# An optimal stopping paradox

post by Yuxi_Liu · 2019-11-12T08:51:03.199Z · score: 11 (6 votes) · LW · GW · 10 commentsConsider an optimal stopping problem: a company at each time step grows by some constant, and has a certain probability of shutting down. You decide when to sell the company.

Since the math is cleaner in continuous time, we consider the continuous time. Then the company has a linearly increasing value βt, and an exponentially decaying survival curve e^(-αt).

Another framing of the paradox: Schrodinger wants to make a new record for the longest surviving cat, so he put a cat in the box with an atom that might decay and kill the cat, and waits. When should he open the box?

Since at each moment in time, you face the exact same problem (linearly increasing reward, α-exponentially decaying survival rate), if you decide to wait at t=0, you would decide to wait forever, and thus receive no reward.

There are several possible replies to this paradox, none of which is satisfactory to me:

- "This looks like St.
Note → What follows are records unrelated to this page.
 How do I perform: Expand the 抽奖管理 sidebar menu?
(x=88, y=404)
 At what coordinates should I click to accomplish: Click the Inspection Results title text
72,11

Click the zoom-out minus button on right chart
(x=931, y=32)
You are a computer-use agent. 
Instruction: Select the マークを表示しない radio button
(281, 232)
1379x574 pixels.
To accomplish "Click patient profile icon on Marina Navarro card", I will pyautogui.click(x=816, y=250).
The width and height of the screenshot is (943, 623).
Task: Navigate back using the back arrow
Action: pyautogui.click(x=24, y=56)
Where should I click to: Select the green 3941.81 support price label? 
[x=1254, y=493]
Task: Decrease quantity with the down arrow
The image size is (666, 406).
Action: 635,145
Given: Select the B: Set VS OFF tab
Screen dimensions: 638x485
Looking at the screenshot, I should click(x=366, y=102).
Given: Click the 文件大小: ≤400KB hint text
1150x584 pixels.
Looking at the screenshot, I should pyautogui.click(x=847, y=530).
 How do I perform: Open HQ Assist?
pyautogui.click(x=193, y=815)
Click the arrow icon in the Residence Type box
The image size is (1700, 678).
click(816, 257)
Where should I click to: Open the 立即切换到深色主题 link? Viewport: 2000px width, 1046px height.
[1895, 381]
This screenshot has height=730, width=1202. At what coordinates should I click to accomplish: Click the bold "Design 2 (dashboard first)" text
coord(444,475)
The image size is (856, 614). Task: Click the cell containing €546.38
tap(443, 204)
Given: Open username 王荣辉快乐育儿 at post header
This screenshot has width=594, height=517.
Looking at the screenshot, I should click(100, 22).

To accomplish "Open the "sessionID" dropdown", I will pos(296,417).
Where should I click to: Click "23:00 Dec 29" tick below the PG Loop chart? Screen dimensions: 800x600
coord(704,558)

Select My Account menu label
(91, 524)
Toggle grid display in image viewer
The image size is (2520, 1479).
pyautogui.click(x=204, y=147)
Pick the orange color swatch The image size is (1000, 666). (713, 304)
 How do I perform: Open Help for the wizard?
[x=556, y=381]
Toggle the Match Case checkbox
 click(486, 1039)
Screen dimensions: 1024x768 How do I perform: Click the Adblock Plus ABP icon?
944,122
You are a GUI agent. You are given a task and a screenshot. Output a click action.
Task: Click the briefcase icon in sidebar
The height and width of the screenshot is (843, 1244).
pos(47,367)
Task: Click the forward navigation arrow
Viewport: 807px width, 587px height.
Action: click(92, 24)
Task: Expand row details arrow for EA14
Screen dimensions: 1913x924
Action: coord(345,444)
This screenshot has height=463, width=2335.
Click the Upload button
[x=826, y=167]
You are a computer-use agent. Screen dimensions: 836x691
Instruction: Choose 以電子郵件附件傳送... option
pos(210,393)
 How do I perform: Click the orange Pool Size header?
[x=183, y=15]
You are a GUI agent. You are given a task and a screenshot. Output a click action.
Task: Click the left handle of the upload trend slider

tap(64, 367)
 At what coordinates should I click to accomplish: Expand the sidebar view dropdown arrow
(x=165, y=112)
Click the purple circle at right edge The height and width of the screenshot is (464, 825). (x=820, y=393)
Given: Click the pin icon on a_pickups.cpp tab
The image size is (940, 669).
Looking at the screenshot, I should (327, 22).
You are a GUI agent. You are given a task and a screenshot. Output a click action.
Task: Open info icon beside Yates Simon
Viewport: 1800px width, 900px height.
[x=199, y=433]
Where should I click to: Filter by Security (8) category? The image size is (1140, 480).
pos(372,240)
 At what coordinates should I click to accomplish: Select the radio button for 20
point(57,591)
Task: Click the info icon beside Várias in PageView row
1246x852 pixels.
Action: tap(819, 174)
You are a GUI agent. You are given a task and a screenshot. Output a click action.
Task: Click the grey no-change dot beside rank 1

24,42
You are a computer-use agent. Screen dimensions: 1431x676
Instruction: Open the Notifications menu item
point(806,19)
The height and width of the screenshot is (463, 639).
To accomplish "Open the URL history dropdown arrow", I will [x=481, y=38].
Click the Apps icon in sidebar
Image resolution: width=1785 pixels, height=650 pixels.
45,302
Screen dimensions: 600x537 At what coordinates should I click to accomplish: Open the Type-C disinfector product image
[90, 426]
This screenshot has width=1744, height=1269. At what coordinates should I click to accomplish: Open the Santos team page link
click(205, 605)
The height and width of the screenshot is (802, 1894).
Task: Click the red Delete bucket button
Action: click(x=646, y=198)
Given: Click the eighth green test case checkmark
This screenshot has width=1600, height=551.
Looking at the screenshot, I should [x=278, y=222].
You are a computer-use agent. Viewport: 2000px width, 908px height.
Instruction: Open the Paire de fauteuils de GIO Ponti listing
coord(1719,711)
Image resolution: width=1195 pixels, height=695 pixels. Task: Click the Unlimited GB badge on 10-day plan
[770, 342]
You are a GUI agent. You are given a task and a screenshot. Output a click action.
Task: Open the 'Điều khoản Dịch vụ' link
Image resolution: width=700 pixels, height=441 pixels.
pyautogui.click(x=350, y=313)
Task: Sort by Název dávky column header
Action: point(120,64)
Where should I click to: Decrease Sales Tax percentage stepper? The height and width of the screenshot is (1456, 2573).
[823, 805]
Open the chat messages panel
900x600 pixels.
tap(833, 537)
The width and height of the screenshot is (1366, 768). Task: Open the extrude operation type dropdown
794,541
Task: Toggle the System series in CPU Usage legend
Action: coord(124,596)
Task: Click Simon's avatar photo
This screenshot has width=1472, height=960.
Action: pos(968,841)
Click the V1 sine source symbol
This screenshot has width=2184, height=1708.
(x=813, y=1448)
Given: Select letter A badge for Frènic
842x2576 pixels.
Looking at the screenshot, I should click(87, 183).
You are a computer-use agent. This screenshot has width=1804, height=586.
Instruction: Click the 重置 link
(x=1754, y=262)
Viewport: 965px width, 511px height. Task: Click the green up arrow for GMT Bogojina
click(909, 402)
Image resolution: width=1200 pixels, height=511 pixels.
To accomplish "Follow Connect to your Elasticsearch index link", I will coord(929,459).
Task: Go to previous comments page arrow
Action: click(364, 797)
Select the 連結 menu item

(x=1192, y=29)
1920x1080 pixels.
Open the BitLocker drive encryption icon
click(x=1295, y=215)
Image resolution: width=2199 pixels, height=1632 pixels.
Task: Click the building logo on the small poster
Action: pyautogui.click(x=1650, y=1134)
Petersburg Paradox.". No, because at time t=0, the expectation is β/α^2. In fact, the payoff can grow faster than βt, such as like t^3, and it would still have finite expectation.
- Claim that expectation maximization decision theory is flawed. This doesn't stop the procrastination. As long as your decision is purely based on the future, and your rational decision process is constant in time, you either immediately sell the company or never sell the company.
- Try some kind of discounting, like exponential discounting. This doesn't stop the procrastination., since at any time, selling the company gives you 0 extra expected reward, and waiting gives you
*some*positive extra expected reward, no matter how much you discount the future. - Claim that there should be a finite lifetime. You can't wait forever. If there is a finite lifetime, then the same decision analysis would tell you to procrastinate until the very end. This effectively is procrastinating forever. It does not converge to a reasonable finite waiting time as your lifetime goes to infinity.
- Claim that one should stick to past decisions even when they don't make sense from a purely future-looking decision theory. Such decision theory seems to be just sweeping time-inconsistency under the rug, and I'm sure would suffer from serious paradoxes of their own.
- Claim that there is no paradox, and procrastination is really the rational action. I'd not claim a strategy that guarantees 0 reward to be rational.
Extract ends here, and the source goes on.